Proximal Gradient Descent
Something I quickly learned during my internships is that regular 'ole
stochastic gradient descent often doesn't cut it in the real world. Data
are too big and too noisy. The models are too refined, too complex. Loss
functions are non-convex. Sadness. Fortunately, there's a whole bunch
of tricks statisticians have cooked up to let us train on even the gnarliest
of error surfaces. Proximal gradient descent (PGD) is one such method.
Ok. Let's backtrack a bit and start from the very top. PGD falls into a
broader category of algorithms that fit statistical models to data. This
fitting usually requires some sort of optimization. In a perfect world
the function we are trying to optimize is convex, differentiable, and
unconstrained. This means all we would need to do is basic gradient descent.
In many real world applications, though, we don't have this luxury. A
great example is the class of models with L1 regularization schemes like
Lasso regression. This regularization method is an effective promoter of
sparsity but it results in a loss function that is non-differentiable (aka
it has kinks). This introduces a whole bunch of problems. For example, we
might not always be able to compute a gradient to descent. Proximal gradient
descent is a way of getting around this.
As an aside, you may have noticed that I keep on switching between "PGD"
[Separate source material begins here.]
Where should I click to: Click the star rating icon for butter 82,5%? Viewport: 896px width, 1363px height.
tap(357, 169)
and "proximal gradient descent". No consistancy. It seems like the literature
vdoes the same thing, though. I think in both cases it's because we have a
tendancy to gravitate towards compressed 3-letter acronyms but can't resist
writing something that sounds as badass and intense as "proximal gradient
descent".
Some Definitions
The method makes use of two mathematical tools you may not have heard of
already. Lets talk about them.
1) Sub-Gradients
sub-gradients are a generalization of the concept of the gradient, which can
be applied to non-differentiable functions.
First, let's visualize what the gradient of a convex, differentiable function
looks like. These functions look like the mouth of a smiley face. The gradient
of such a function is like a line which touches the curve at only one point.
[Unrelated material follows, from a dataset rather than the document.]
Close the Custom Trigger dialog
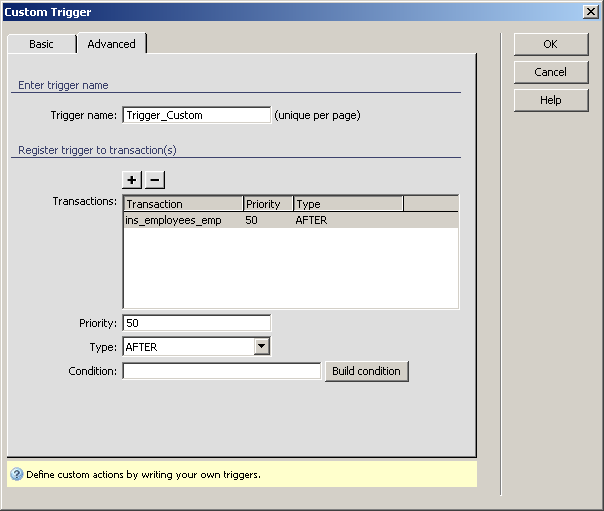The width and height of the screenshot is (604, 511). (590, 11)
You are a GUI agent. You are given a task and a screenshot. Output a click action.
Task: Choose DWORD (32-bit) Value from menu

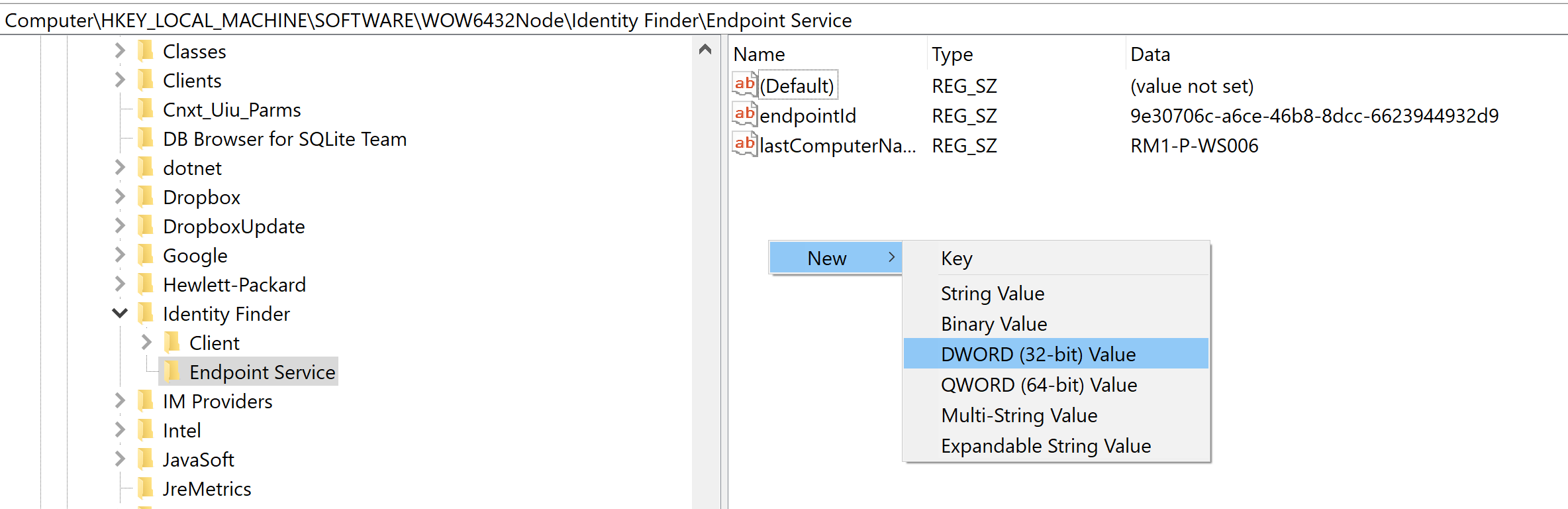coord(1038,354)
Note that if this is going to be true, the entire rest of the function is held
above this line. Ok. That was painless.
Let's go on to convex non-differentiable functions. These are like smiley mouths
(wow "mouths" is a super weird looking word) with at least one kink, and they
have sub-gradients instead of gradients. Sub-gradients are sets of vectors.
Each vector in this set is kind of like a gradient. They touch at only one point
and the entire function is held above them. This means that the only element in
the sub-gradient IS the gradient at all the smooth, curvey parts of our function.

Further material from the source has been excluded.